Dataset entries:
* * * *

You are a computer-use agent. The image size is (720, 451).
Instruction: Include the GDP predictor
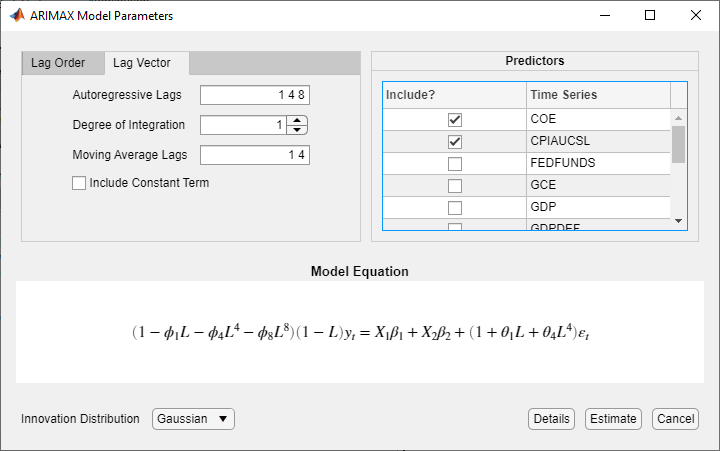pyautogui.click(x=455, y=207)
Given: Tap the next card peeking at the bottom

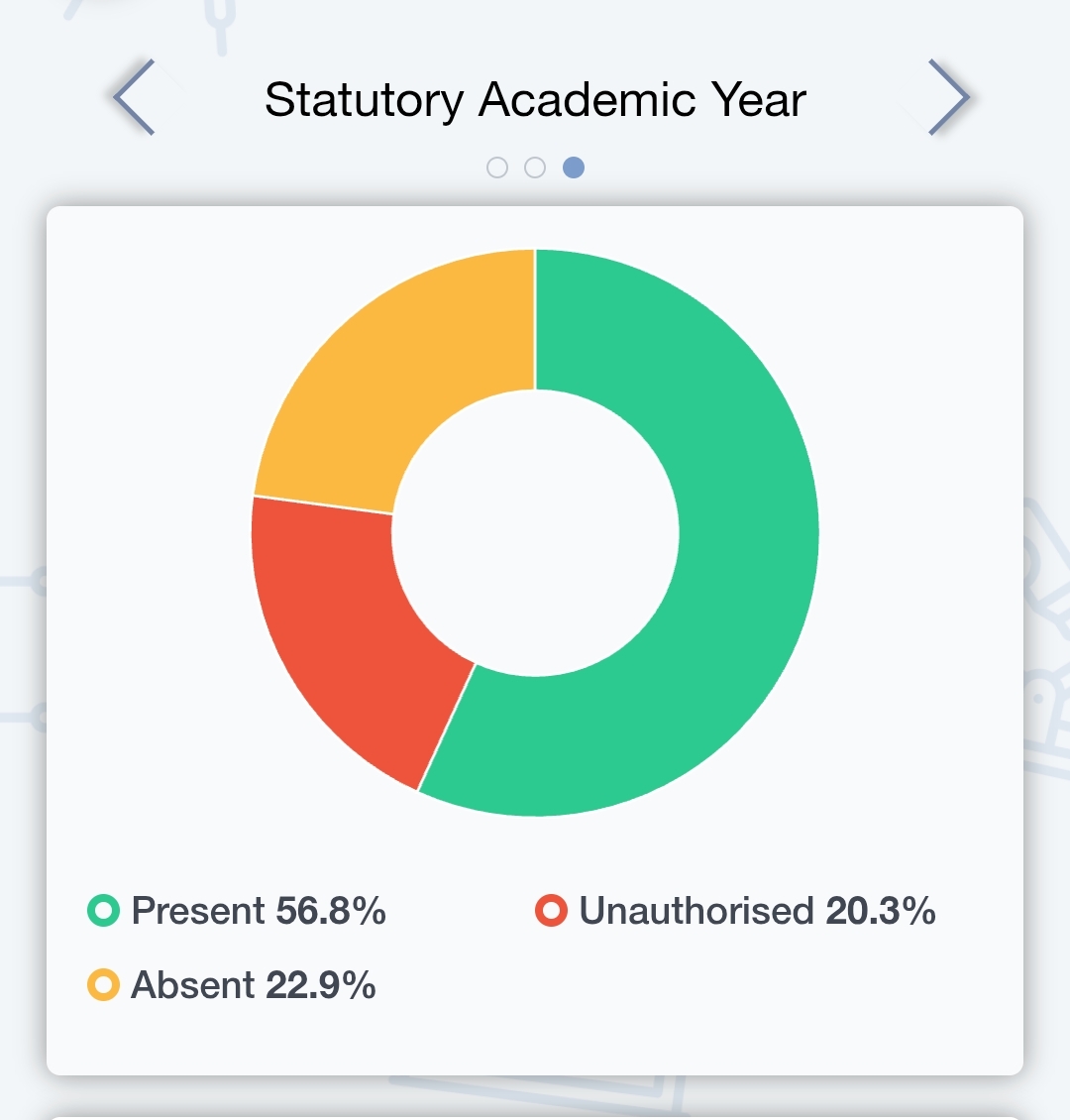Looking at the screenshot, I should click(x=535, y=1113).
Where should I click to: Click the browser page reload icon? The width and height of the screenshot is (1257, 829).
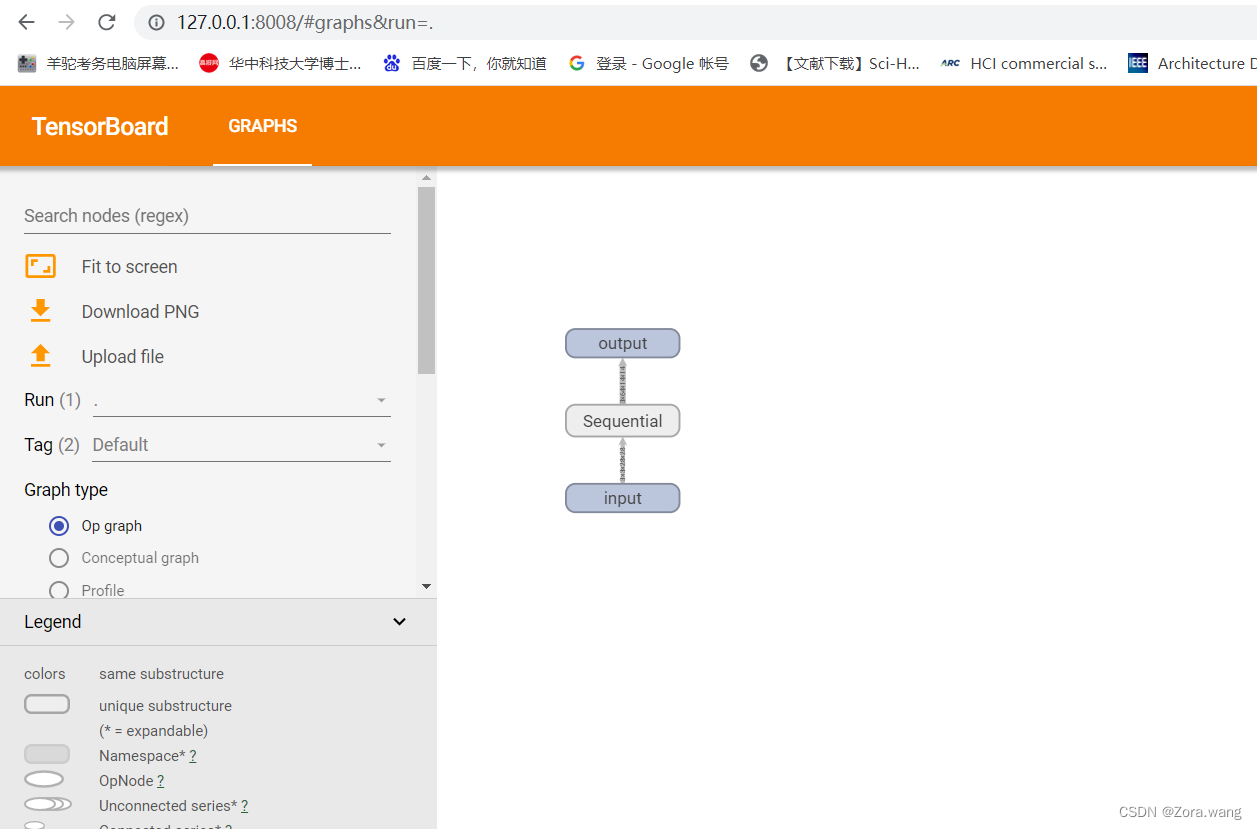[x=107, y=22]
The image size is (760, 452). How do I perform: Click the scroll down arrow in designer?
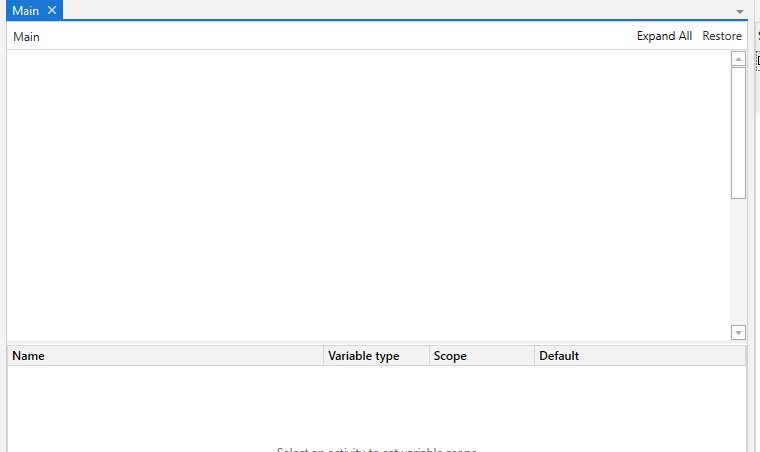[738, 332]
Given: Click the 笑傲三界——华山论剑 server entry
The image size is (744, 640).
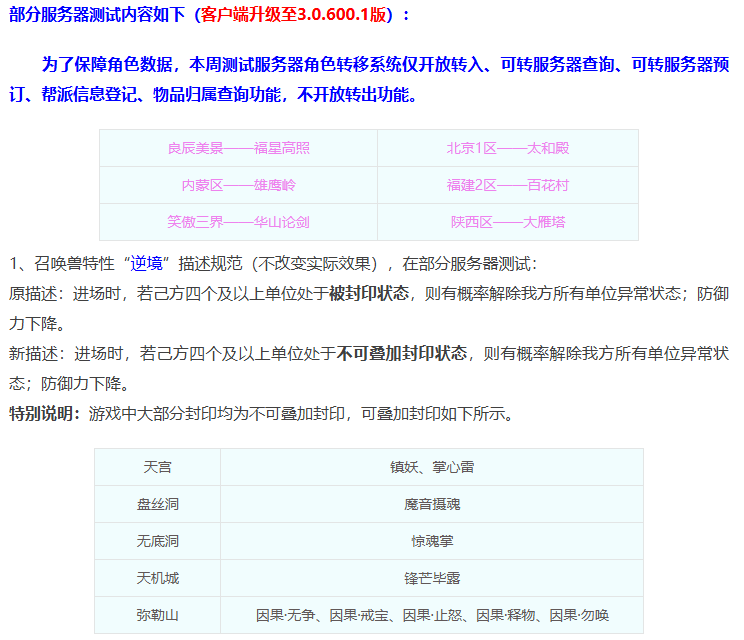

* * * *

◆ Exercise
Please copy out the entries above exactly as they appear, but skip their images.

◆ Your solution
You are a computer-use agent. The image size is (720, 451).
Instruction: Include the GDP predictor
pyautogui.click(x=455, y=207)
Given: Tap the next card peeking at the bottom

Looking at the screenshot, I should click(x=535, y=1113).
Where should I click to: Click the browser page reload icon? The width and height of the screenshot is (1257, 829).
[x=107, y=22]
The image size is (760, 452). How do I perform: Click the scroll down arrow in designer?
[738, 332]
Given: Click the 笑傲三界——华山论剑 server entry
The image size is (744, 640).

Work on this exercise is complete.